Writing books and self publishing has suddenly become a fashionable hobby. And thanks to the lockdown following the Covid pandemic, more and more people started staying indoors. If reading’s a hobby, then this was the best time for that. We read books, sitting in balconies, under the reading lamp staying up in bed, way into the midnight hours. Instead of buying new books, I spent most of my days during the pandemic, reading old favourites. The novels of D.H. Lawrence, Ernest Hemingway and Jeffrey Archer held pride of place. About the latter, the least that can be said is that he is the most prolific writer living in our times.
Rejection the pillar of success
Any kind of creative pursuit – be it writing, painting, music or dance – needs a great amount of hours spent with the self. Writing needs a practice of thinking aloud. Most writers, of contemporary or classical vintage, had had to face rejections first. The Grande Dame of crime fiction and the most admired writer of all time, Agatha Christie, had her very first novel – The Mysterious Affair at Styles – rejected by many publishers before it hit a resounding chord with the readers worldwide. Rejection, it is firmly believed, is the pillar upon which the story of future success is built. But for that the writer needs to be determined, strong-willed and intensely dedicated. But I also am aware that it is easier said than done.
Publishing industry has witnessed sea changes in recent years. Gone are the days when writers depended solely on the nod of approval from the desks of traditional publishers. The latter, despite all odds, are also a part of this forever growing business of book publication. Today self publishing platforms offer a viable option for the publication of a writer’s dream project. Also, today if one chooses to trek away from the beaten track, he or she can publish an entire book on Amazon Kindle as an ebook, free of cost. Not all writers make bestsellers. But the passion to write, to give vent to the inward flames of expression, does find a way out, by hook or by crook.
The world of online publishing
The publishing industry, like all others, is suffering because of this pandemic. Traditional publishing houses are wary and are treading grounds cautiously before signing in new authors. Established writers are a safe bet. But one has to remember that the established writers of today were newcomers once. Because we are cautious of physical visits to bookshops now, online publishing is experiencing a boost like never before. Like all things else in living during the pandemic, purchase of books has gone online. This time of the year is eagerly awaited by booklovers all around the country. The Kolkata International Book Fair and the World Book Fair at New Delhi’s Pragati Maidan are the two events that are marked in red letters in the publishing calendars. The first has been postponed and the second is going the virtual way, since reports last came in.

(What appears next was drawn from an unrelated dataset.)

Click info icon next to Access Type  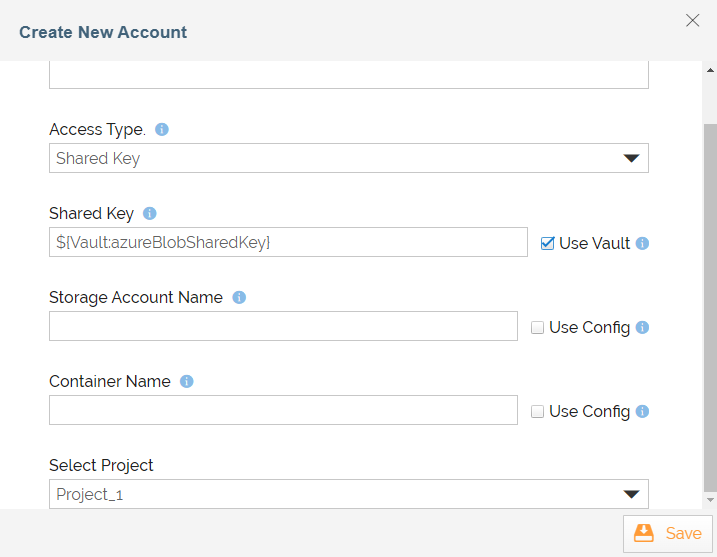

These two book fairs provide a wide platform for up and coming publishing houses. Readers with discerning eyes and ears are always on the lookout for new books from promising authors. Small time publishers displaying books by relatively ‘new’ authors witness footfalls as well. But so far as the big names in traditional publishing are concerned, the competition is tough and stiff. Today we, as readers, know that good writing and good books are not published solely by the big names in the publishing world, but by smaller and newer publishing houses as well.
Scouting for new authors
We all know how publishing houses launch new authors. The latter have often gone onwards to win literary laurels – (read awards) which were as much the recognition of their own skills of writing as they were for the publishers ability to spot new talent. Unless they are really, really good, there are very few readers for poetry. Short stories and novels are, of course, all time favourites among readers of all ages. Children’s literature is posing a huge stumbling block in the publishing world of late. Good children’s literature is hard to find as are authors catering to children’s writing alone.

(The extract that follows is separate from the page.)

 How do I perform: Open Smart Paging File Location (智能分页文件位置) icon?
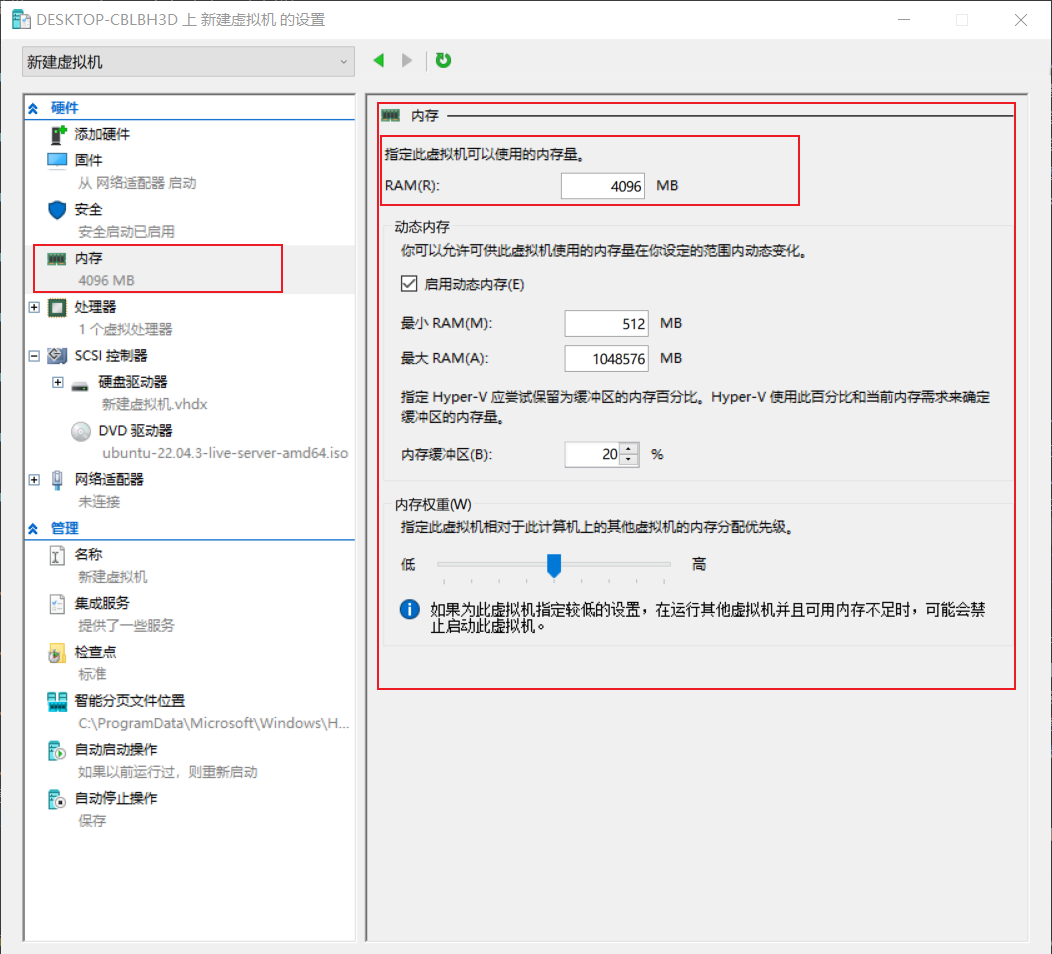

Publishers are into their business for profits. Hence the authors are under a great amount of pressure because they have to understand and cater to mass readership. The authors who’ve stood against this tide are rare and hard to find. The perennial dichotomy, as to whether to adhere to one’s own uncompromising path or whether to abide by readers’ pulses, often proves a tough hurdle for authors. Yet the bond between authors and publishers is dependent on each other for sustenance and perennial growth. One just cannot survive without the other. One fulfils the other by their hard work, which is reciprocated by providing due recognition in due time.